REQUEST: Please copy out the rows that begin at the line containing "Given: Click the ESPHome logo at top right" and stop after the line containing "Where should I", keeping every character as it appears.

SUPPLIED ENTRIES:
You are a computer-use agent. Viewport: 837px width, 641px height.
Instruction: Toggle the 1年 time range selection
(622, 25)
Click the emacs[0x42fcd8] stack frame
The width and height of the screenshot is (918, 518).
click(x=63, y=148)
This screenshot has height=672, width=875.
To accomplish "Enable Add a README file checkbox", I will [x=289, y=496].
...
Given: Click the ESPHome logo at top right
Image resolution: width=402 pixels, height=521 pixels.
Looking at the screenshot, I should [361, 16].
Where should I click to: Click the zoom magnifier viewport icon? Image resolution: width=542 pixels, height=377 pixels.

OUTPUT OF THE TASK:
Given: Click the ESPHome logo at top right
Image resolution: width=402 pixels, height=521 pixels.
Looking at the screenshot, I should [361, 16].
Where should I click to: Click the zoom magnifier viewport icon? Image resolution: width=542 pixels, height=377 pixels.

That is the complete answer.